Decentralised finance protocol Balancer has unveiled a plan to reimburse liquidity providers (LPs) following the massive exploit that drained over $128 million from its V2 pools.

The reimbursement plan comes after an extensive recovery effort led by whitehat hackers and internal teams, aiming to restore funds and rebuild trust within the platform’s user community.

The plan has been submitted to the Balancer DAO for community feedback and will require approval through a formal voting process before distribution begins.

The Balancer exploit

The Balancer exploit, which occurred in early November, targeted a rounding function flaw in Balancer’s Composable Stable Pools (CSPv5).

Attackers combined this vulnerability with batched swaps, allowing them to manipulate token price calculations and drain multiple pools across Ethereum, Polygon, Base, and Arbitrum.

Despite 11 previous security audits conducted by four different blockchain security firms, the vulnerability went unnoticed.

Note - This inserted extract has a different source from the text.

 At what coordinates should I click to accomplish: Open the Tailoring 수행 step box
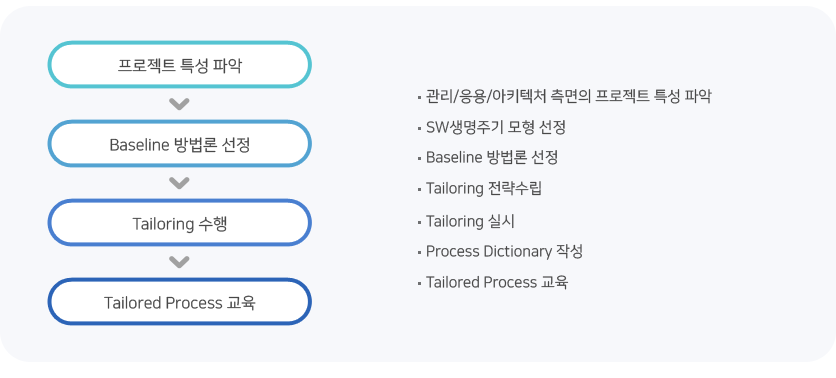pyautogui.click(x=180, y=223)
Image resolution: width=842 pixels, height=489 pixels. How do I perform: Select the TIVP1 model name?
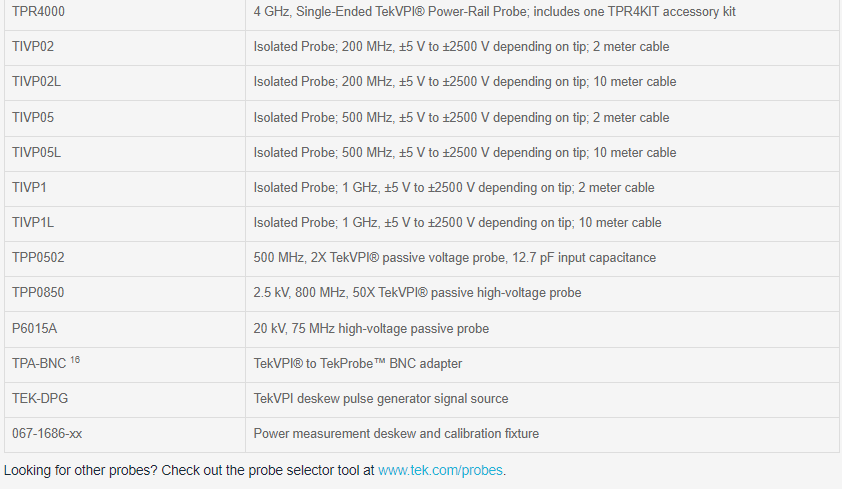point(29,188)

The breach sent shockwaves through the DeFi sector, causing Balancer’s total value locked to fall from $775 million to $258 million, while its native BAL token lost roughly 30% of its value.

Portions of the protocol were paused immediately after the attack to prevent further losses, while whitehat and internal recovery operations began working to salvage funds.

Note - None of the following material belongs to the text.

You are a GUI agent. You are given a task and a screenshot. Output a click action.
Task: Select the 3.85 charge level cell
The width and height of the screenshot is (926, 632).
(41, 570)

Here’s everything you need to know about the Balancer Hack:

1. The attack targeted Balancer’s V2 vaults and liquidity pools, exploiting a vulnerability in smart contract interactions. Preliminary analysis from on-chain investigators points to a maliciously deployed contract that… pic.twitter.com/udAM4hB0OD

— Adi (@AdiFlips) November 3, 2025

Recovery efforts and whitehat contributions

Overall, approximately $28 million of the stolen funds was recovered.

Whitehat hackers played a significant role, reclaiming around $3.9 million, while internal Balancer teams, including coordination with security firm Certora, retrieved another $4.1 million from vulnerable metastable pools that had not yet been exploited.

Among the whitehat contributors, an anonymous actor dubbed “Anon #1” recovered $2.68 million on Polygon, including various tokens such as WPOL, MaticX, TruMATIC, and stMatic, as detailed in the unveiled reimbursement proposal.

Some rescuers on Arbitrum declined to identify themselves and waived their bounty claims, highlighting the voluntary and community-driven nature of these recovery efforts.

The remaining $19.7 million in osETH and osGNO tokens was recovered through StakeWise, an Ethereum liquid staking protocol, and will be returned to users via StakeWise’s own governance mechanisms.

The $8M reimbursement plan

Balancer’s reimbursement plan focuses on the $8 million recovered directly by whitehats and internal teams.

The framework adopts a non-socialised approach, meaning funds are returned only to liquidity providers in the specific pools affected.

Reimbursements will be distributed on a pro-rata basis according to each user’s Balancer Pool Token holdings at a snapshot block taken before the exploit.

Payments will be made in-kind, allowing users to receive the exact tokens that were stolen, avoiding any mismatches or unintended losses due to price fluctuations.

Whitehat contributors are entitled to a 10% bounty of the recovered funds, capped at $1 million per operation.

To receive their reward, Whitehat participants must complete identity verification, KYC, and sanctions screening under Balancer’s SEAL Safe Harbour Agreement.

Notably, internal recovery operations, including Certora’s involvement, are excluded from these bounties due to pre-existing service agreements.

If the distribution plan is approved, affected liquidity providers will have a 180-day window to claim their funds, during which they must digitally accept Balancer’s updated terms of use.

These terms require users to release Balancer Labs, the DAO, the Foundation, and affiliated parties from legal liabilities related to the exploit.

Unclaimed funds after 180 days will be considered dormant and may only be reallocated through a governance vote.